* _Task_: Output every entry exactly as given.

*** Record extracts ***

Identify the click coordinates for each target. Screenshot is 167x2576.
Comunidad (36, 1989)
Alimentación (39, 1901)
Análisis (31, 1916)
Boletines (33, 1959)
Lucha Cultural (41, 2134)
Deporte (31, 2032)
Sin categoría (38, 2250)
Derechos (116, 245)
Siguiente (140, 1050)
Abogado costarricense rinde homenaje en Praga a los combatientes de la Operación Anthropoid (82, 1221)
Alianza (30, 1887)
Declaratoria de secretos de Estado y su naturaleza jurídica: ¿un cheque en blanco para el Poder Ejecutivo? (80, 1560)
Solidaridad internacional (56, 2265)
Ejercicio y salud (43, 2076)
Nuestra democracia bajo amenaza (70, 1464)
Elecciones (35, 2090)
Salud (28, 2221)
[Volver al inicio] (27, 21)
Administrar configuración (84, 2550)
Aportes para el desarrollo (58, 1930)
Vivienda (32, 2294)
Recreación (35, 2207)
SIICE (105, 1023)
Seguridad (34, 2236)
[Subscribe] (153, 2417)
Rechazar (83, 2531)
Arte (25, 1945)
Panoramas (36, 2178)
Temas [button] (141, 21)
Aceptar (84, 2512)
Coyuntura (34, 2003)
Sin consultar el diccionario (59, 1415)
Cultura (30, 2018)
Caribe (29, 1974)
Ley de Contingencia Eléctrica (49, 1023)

*** End of Record extracts ***

* _Exercise response_:
Identify the click coordinates for each target. Screenshot is 167x2576.
Comunidad (36, 1989)
Alimentación (39, 1901)
Análisis (31, 1916)
Boletines (33, 1959)
Lucha Cultural (41, 2134)
Deporte (31, 2032)
Sin categoría (38, 2250)
Derechos (116, 245)
Siguiente (140, 1050)
Abogado costarricense rinde homenaje en Praga a los combatientes de la Operación Anthropoid (82, 1221)
Alianza (30, 1887)
Declaratoria de secretos de Estado y su naturaleza jurídica: ¿un cheque en blanco para el Poder Ejecutivo? (80, 1560)
Solidaridad internacional (56, 2265)
Ejercicio y salud (43, 2076)
Nuestra democracia bajo amenaza (70, 1464)
Elecciones (35, 2090)
Salud (28, 2221)
[Volver al inicio] (27, 21)
Administrar configuración (84, 2550)
Aportes para el desarrollo (58, 1930)
Vivienda (32, 2294)
Recreación (35, 2207)
SIICE (105, 1023)
Seguridad (34, 2236)
[Subscribe] (153, 2417)
Rechazar (83, 2531)
Arte (25, 1945)
Panoramas (36, 2178)
Temas [button] (141, 21)
Aceptar (84, 2512)
Coyuntura (34, 2003)
Sin consultar el diccionario (59, 1415)
Cultura (30, 2018)
Caribe (29, 1974)
Ley de Contingencia Eléctrica (49, 1023)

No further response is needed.